Age of Sigmar: Malign Sorcery – Endless Spells: Aethervoid Pendulum (Contrast Paint Experiment #15) (Nov 2019)

Age of Sigmar Malign Sorcery Endless Spells Aethervoid Pendulum

Last year when I started to burn out and stopped blogging regularly, I still spent a few weeks where I was regularly painting. So now I’m working my way through the models that have been sitting out in the War Room waiting to be photographed, the ones that got photographed but then forgotten about and the ones that didn’t get photographed at all, and trying to work out which month they were completed in, and how they fit into the timeline.

Age of Sigmar Malign Sorcery Endless Spells Aethervoid Pendulum

Today’s catch-up post features the Aethervoid Pendulum model from the AoS Malign Sorcery box set. I’d question if these were still Contrast Paint “experiments” this far along the line, but looking at the paint, I can see that I was definitely using this as an experimental model – learning to do fire transitions using these paints, and then a post-contrast highlight on the “raised” side edges.

Age of Sigmar Malign Sorcery Endless Spells Aethervoid Pendulum

High Elves provide scale. And also fit the colour scheme.

GW’s version of this model has black “flames”, which I guess fits the AetherVOID part of the name, but I also felt that the scheme looked kinda lame, and I much prefer the more traditional fire look. So I went with that regardless – and also because learn2fire on something simpler than some of the other more complex models of this type so I’m hopefully decent at it before I get to those…

24 thoughts on “Age of Sigmar: Malign Sorcery – Endless Spells: Aethervoid Pendulum (Contrast Paint Experiment #15) (Nov 2019)

    • Thanks Mate. I do need to get back to the Elves at some stage as well. I’ve got another unit that I started at the same time several years ago that have been stalled ever since…

      Liked by 1 person

      • Bastards! How dare they inconvenience our hobby time in the middle of a global pandemic!
        Looks like my clever plan to Doomsday Prep not with food or even toilet paper, but with hobby supplies has paid off!

        Liked by 1 person

  1. Nice, I’ve been really curious what other painters do with Contrast. Wudu has done a few experiments. I released a post today on some stuff I did. Though it was less successful. I did manage a flame effect, which Contrast paints were just perfect for. Though I have to wait to get some more stuff done, before I show those off.

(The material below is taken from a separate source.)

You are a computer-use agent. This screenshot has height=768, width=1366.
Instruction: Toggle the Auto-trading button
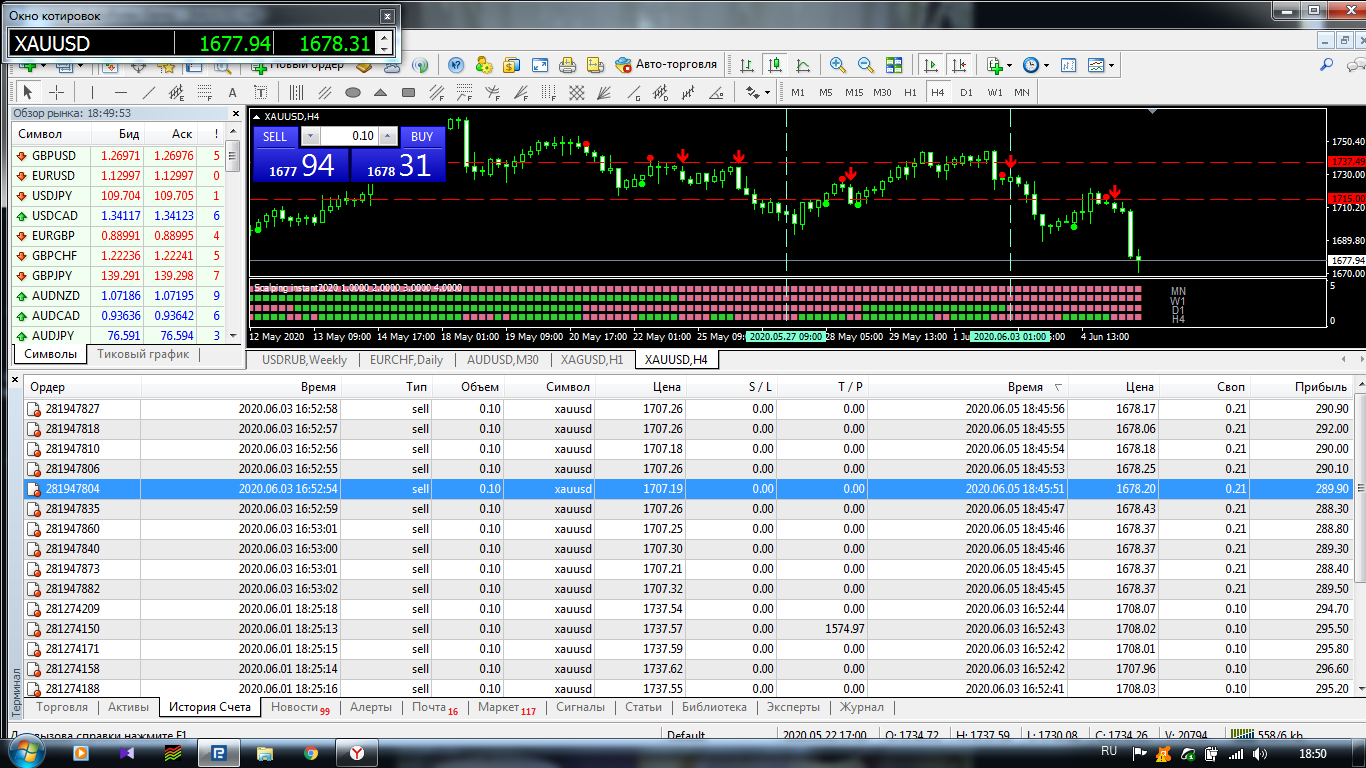(x=666, y=65)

    Did you end up using Contrast paints for some of the metal too?

    Liked by 2 people

    • Thanks, I’ll check out your post today. That’s the thing about Contrasts, seeing what other people do with them is useful but really you need to use them yourself to get the “feel” of them. The metal was done in the usual way – a variety of metallic paints with Dark Tone.

      Liked by 1 person

  2. Many people struggle to paint flames (I think the key is glazing which most people don’t have the patience for) and the effect you got with Contrast paint in way less time is really impressive. I agree that black on the tips of fire isn’t all that realistic so I think you made the right call skipping that as well. This is a great looking piece and excellent work all around as usual! 🙂

    Liked by 2 people

    • Well, glazing or just using multiple thin coats and/or blending. Contrast paints (in this case, anyway) are essentially a different form of glazing. I did a little bit of almost-black on the tips of the fire (you *can* see it sometimes on fire – though not on your stove, but on wood fires, etc) but the GW one was basically black flame. 🙂

      Liked by 1 person

      • You can tell I still haven’t messed around much with Contrast paints (still) because I didn’t realize that. I do intend to give them a try as soon as I can find a good reason to do so. I also somehow missed the black tips on your fire. Too often, it is overdone and that is what I think doesn’t look good. I like to think I didn’t see the black tips is because it is smoothly blended into the lighter colors 🙂

        Liked by 1 person

      • No worries – I don’t like it when it’s overdone either – and it can often look like that on smaller models/flames. Think of Contrast paints as a spectrum that goes between a heavy glaze and a heavy wash. I almost always use some of the Contrast Medium when I’m painting things with them, unless I’m just being lazy and grabbing them to put over brown for a leather look or something like that.